▶ [Pixel coordinate grounding data]
□ □ □ □ □
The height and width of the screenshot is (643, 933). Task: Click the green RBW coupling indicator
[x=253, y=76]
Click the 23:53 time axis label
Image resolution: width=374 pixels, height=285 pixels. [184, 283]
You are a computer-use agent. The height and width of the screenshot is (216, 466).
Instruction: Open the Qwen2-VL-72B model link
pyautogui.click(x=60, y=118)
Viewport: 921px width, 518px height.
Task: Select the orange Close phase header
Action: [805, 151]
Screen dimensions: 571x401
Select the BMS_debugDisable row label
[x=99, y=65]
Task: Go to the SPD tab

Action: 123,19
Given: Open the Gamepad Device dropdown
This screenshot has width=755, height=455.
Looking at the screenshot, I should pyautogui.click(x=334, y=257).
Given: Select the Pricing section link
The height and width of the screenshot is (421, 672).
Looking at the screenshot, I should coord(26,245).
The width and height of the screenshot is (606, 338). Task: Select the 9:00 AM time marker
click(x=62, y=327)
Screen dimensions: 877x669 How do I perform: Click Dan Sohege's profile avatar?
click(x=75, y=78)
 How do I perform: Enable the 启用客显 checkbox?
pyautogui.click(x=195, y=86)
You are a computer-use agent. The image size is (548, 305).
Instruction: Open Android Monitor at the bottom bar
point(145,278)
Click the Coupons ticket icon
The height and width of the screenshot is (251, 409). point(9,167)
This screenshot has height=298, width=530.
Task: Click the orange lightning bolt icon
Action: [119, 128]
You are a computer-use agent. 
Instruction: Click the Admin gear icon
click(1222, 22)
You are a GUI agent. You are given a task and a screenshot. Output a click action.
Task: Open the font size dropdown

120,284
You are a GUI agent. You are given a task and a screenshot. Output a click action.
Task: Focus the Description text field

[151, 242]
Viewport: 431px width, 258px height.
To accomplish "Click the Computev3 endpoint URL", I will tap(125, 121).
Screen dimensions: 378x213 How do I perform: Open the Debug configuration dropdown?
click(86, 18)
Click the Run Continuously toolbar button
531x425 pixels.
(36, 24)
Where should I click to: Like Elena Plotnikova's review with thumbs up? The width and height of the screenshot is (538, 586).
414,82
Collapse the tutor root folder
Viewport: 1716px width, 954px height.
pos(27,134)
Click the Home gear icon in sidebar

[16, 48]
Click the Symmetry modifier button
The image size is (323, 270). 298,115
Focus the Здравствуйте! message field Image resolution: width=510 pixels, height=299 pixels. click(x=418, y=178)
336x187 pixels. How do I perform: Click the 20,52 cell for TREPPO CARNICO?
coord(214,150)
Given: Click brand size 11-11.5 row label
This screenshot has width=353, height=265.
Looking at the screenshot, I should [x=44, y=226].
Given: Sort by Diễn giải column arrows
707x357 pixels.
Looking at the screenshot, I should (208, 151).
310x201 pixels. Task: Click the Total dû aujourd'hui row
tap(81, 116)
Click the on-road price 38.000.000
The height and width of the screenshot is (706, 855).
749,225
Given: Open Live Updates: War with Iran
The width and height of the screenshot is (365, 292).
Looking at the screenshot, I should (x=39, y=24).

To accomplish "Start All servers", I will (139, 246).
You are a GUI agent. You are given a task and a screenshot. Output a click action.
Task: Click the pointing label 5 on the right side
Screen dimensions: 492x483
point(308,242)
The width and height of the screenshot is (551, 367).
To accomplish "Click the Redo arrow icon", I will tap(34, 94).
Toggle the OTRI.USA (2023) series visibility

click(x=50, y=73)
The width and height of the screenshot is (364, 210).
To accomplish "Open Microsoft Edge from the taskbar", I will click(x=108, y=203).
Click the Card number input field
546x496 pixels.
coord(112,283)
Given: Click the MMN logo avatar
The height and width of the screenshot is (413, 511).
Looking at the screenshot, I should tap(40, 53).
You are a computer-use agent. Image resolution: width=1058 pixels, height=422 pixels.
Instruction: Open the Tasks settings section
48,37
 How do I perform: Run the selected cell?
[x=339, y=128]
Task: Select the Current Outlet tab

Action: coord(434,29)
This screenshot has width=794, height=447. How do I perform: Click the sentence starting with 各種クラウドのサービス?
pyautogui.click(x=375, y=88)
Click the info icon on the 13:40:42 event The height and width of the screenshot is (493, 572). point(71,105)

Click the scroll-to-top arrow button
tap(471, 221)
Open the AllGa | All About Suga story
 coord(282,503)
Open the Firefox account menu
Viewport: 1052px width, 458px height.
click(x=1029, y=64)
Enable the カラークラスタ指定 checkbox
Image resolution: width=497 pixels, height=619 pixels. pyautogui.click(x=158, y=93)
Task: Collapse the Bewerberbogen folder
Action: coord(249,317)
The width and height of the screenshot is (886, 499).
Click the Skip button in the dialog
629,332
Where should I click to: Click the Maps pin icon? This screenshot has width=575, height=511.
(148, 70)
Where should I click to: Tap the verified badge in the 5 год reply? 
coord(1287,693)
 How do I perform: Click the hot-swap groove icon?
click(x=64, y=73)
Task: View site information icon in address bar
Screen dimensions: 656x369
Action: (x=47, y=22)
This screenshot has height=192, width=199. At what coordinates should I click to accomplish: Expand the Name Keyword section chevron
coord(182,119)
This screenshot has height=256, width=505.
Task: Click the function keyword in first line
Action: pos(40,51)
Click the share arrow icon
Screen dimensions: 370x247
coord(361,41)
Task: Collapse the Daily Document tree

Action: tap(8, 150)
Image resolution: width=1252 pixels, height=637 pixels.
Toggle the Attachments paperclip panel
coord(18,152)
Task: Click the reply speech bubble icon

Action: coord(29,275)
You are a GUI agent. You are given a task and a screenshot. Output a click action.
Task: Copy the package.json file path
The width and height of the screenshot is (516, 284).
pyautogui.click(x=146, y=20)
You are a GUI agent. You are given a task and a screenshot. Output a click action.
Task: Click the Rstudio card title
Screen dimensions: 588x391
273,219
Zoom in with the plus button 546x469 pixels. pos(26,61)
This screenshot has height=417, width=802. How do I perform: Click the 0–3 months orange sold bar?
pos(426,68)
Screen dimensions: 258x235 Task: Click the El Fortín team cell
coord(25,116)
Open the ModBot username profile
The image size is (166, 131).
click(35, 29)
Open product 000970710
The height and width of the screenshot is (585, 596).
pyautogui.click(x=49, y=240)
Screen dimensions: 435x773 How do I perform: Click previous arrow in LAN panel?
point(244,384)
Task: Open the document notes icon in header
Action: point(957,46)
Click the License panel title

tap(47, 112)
□ □ □ □ □
Set down, exactly as written, each line of the data from its opening line through the one containing "You are a computer-use agent. The height". Output nothing more.

▶ [Answer to this problem]
The height and width of the screenshot is (643, 933). Task: Click the green RBW coupling indicator
[x=253, y=76]
Click the 23:53 time axis label
Image resolution: width=374 pixels, height=285 pixels. [184, 283]
You are a computer-use agent. The height and width of the screenshot is (216, 466).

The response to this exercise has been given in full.